Banks Ask to Continue as Pension Asset Managers

July 3, 2014 (PLANSPONSOR.com) – BNP Paribas and Credit Suisse, which have each pled guilty to U.S. criminal charges, are asking to be able to keep managing U.S. pension plan assets.

The banks have applied for an exemption that would enable them to keep their status as qualified professional asset managers (QPAMs). The QPAM Exemption allows the manager to engage in transactions with parties in interest with respect to the plan without running afoul of the prohibited transaction restrictions of the Employee Retirement Income Security Act (ERISA) or the Internal Revenue Code. It contains an anti-criminal rule that requires that neither the QPAM nor any of its affiliates have been convicted of a variety of crimes within 10 years immediately prior to the transaction. Ambiguities arise particularly when there are investigations of foreign affiliates in foreign jurisdictions, because foreign laws may not be enforced in the same way they are enforced under U.S. laws, and certain acts that may be “criminal” or “felonies” in this country may not be treated similarly in other jurisdictions.

According to news reports, BNP pleaded guilty in June to processing nearly $9 billion in transactions from 2004 to 2012 that violated U.S. sanctions against Sudan, Iran and Cuba, and it agreed to pay a $8.97 billion penalty.
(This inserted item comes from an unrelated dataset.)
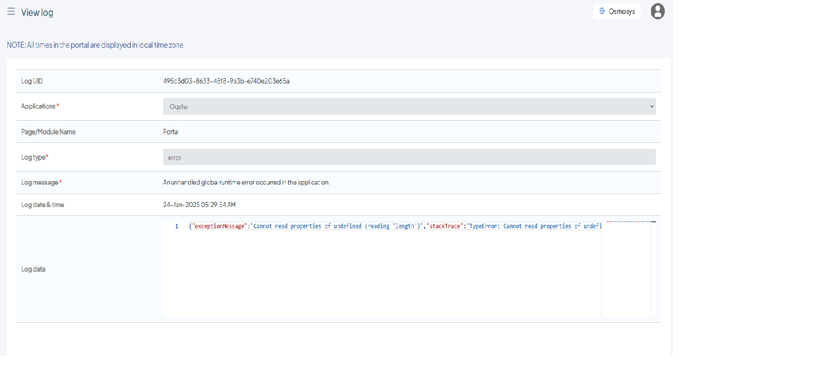Click the code minimap in Log data editor

626,269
On May 19, 2014, Credit Suisse pleaded guilty to criminal charges that it facilitated tax evasion by helping U.S. clients avoid paying taxes to the IRS. The $2.6 billion fine imposed is the largest ever monetary penalty in a criminal tax case.

Failing to qualify as a QPAM has a number of significant legal consequences both for the asset manager and for a pension plan that has assets under the QPAM’s management. The QPAM could potentially be liable for a breach of its contracts with Employee Retirement Income Security Act (ERISA) clients to the extent that it made a representation that it qualifies as a QPAM. The plan’s fiduciary could potentially have its own liability in connection with the manager’s transactions under ERISA’s co-fiduciary liability rules. The Department of Labor (DOL) recently issued a helpful advisory opinion that makes clear that the sole judicial action that triggers a violation of the QPAM exemption’s anti-criminal rule is a criminal conviction.

BNP and Credit Suisse are big players in the swaps market. A swap, a tool often used by a pension plan to manage financial risk, is a contract between the retirement plan and another party, usually a swap dealer. When transacting a swap in its most basic form, the plan and the dealer agree to exchange certain cash flows or other rights to which each party is entitled before they enter into the swap. For example, the plan may own bonds that periodically pay cash based on a fixed rate of interest while the dealer owns bonds that periodically pay cash based on a floating rate of interest. Through the swap contract, the parties “swap” those payment streams without having to buy the underlying bonds.

According to Bloomberg, the Labor Department must rule in favor of extending a bank’s QPAM status before sentencing, or it is automatically revoked. Credit Suisse’s sentencing is scheduled for August 12, and BNP Paribas does not yet have a sentencing date.